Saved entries
----------------

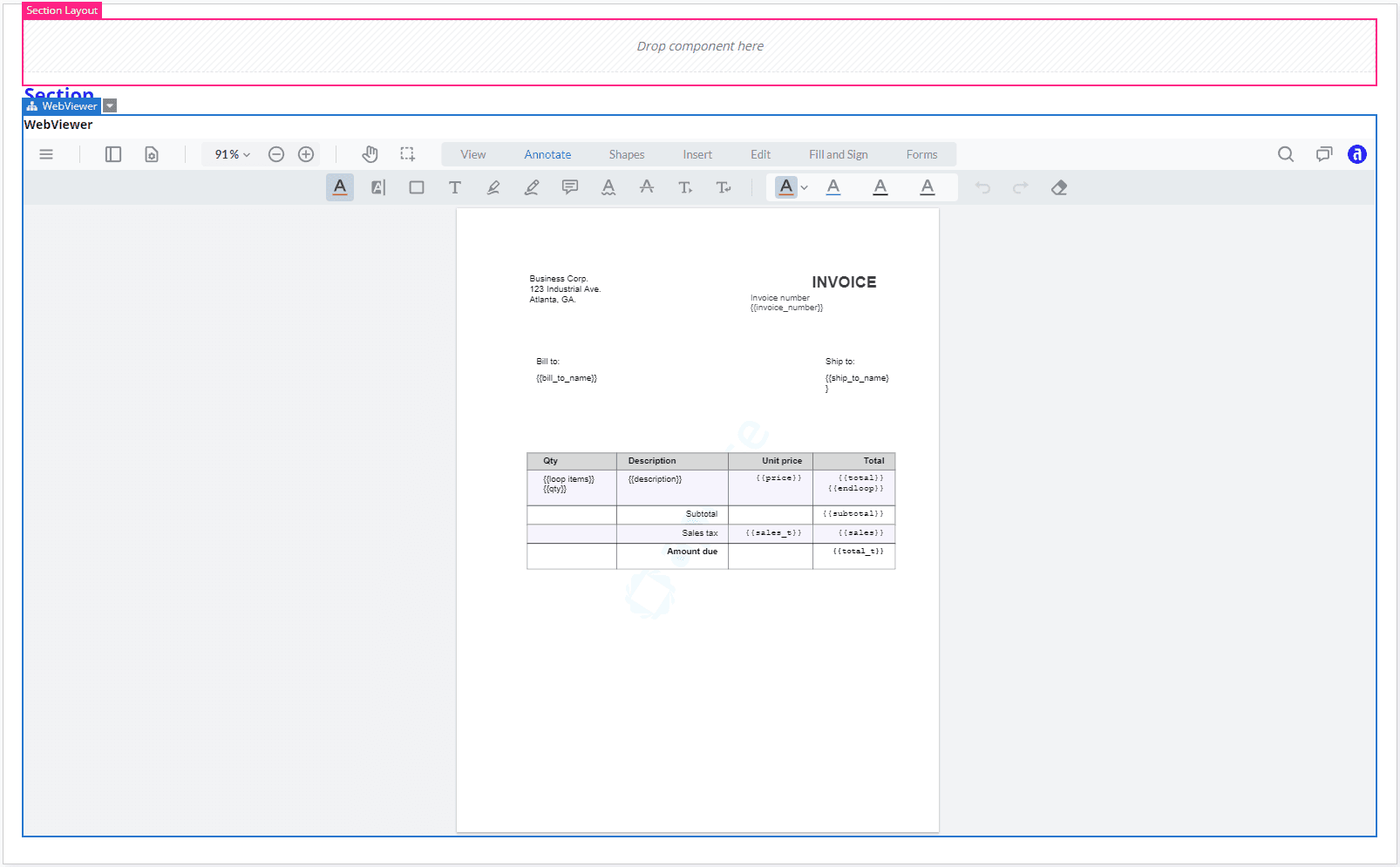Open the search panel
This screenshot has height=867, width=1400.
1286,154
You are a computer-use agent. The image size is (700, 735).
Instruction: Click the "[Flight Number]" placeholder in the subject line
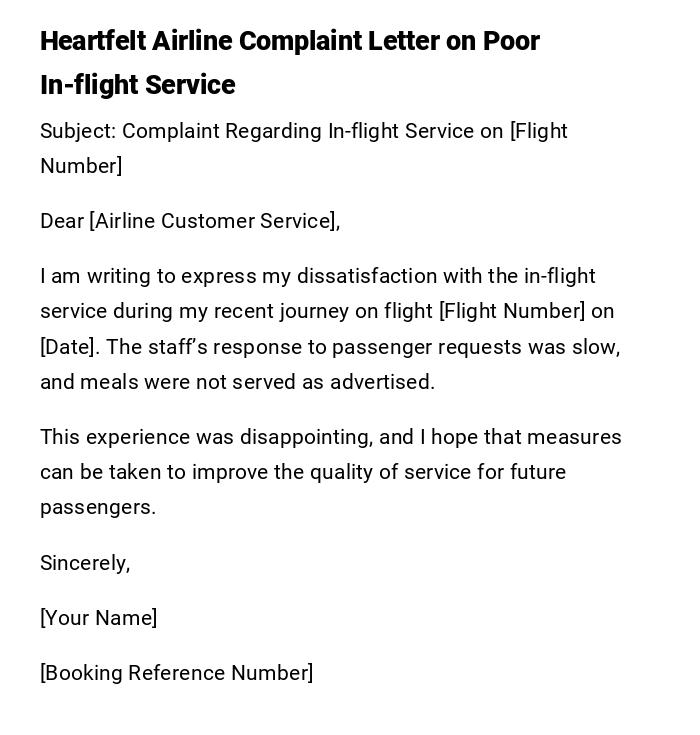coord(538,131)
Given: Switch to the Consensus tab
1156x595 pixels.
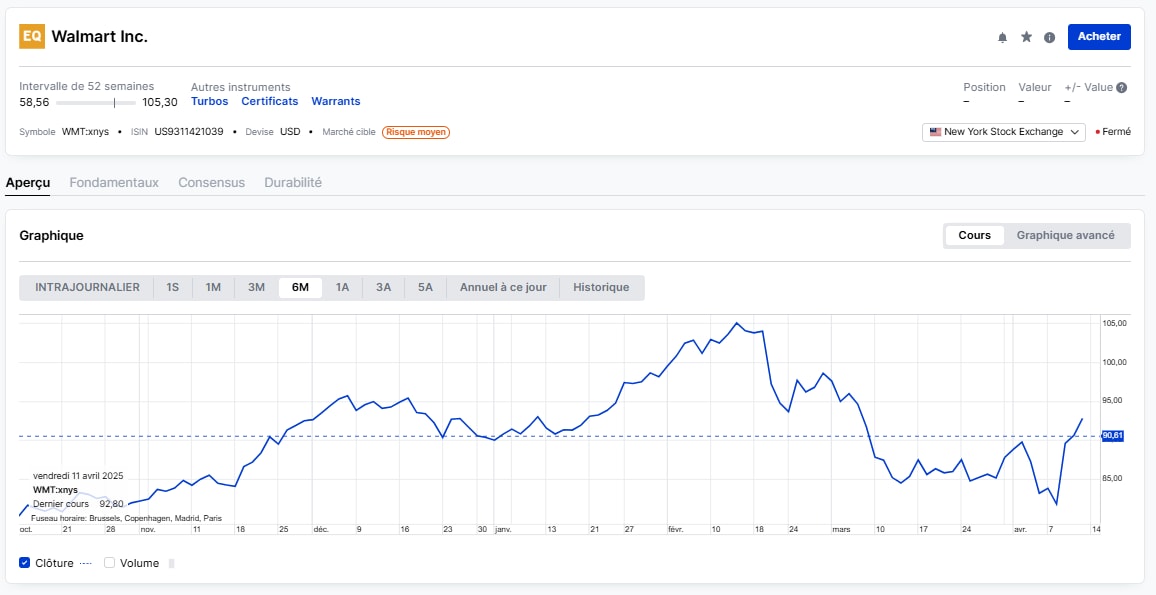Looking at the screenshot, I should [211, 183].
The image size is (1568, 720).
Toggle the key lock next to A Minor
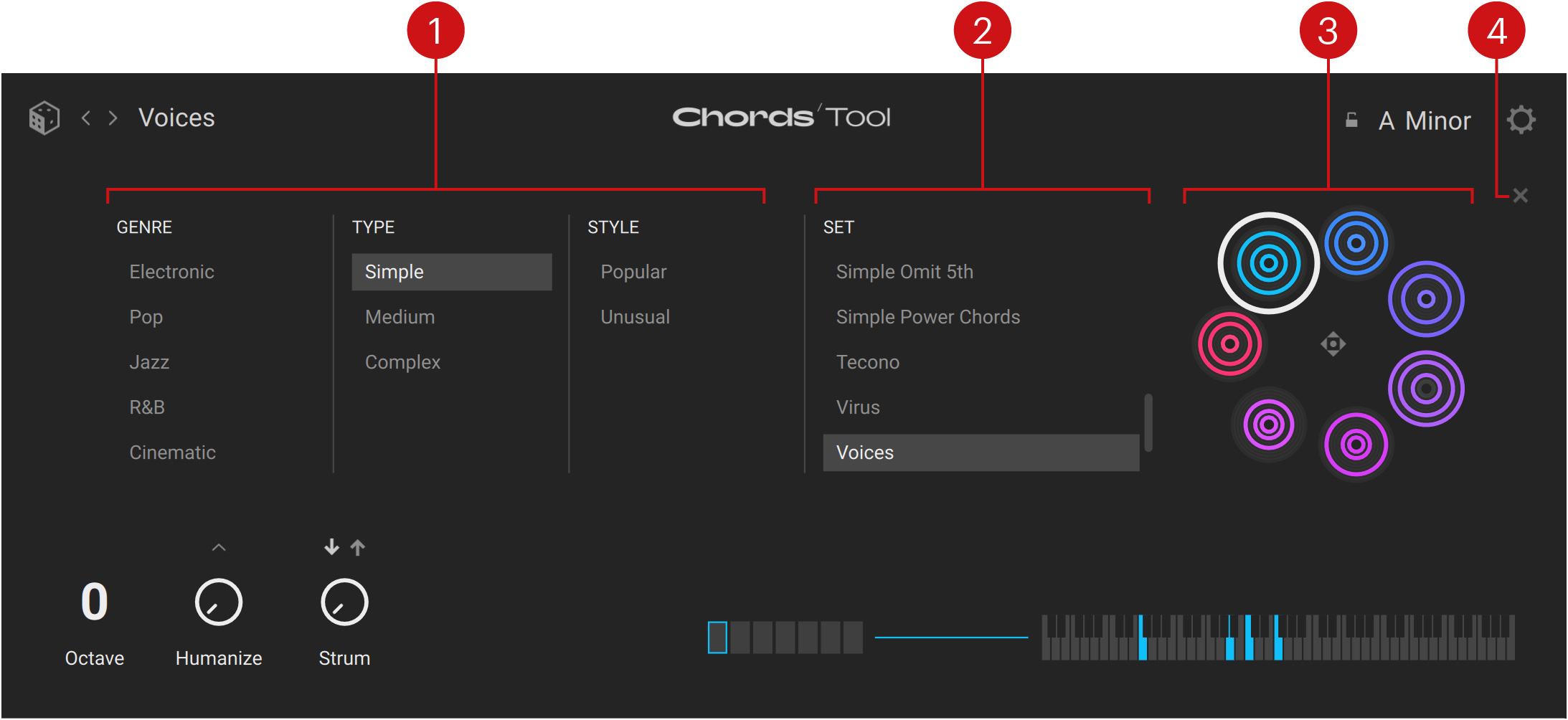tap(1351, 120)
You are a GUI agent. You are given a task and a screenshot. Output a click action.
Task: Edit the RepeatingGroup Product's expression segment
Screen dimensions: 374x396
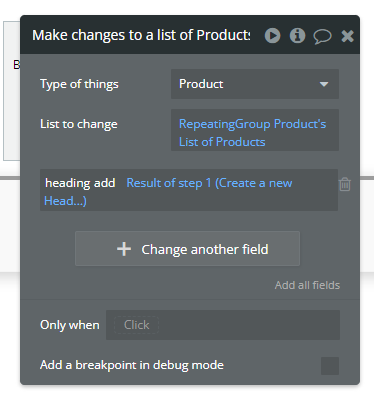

----------------

=== Work item ===
Look through the entries above; copy each line where the string "size" appears.

=== Solution for this task ===
You are a computer-use agent. The image size is (700, 735).
The image size is (1568, 720).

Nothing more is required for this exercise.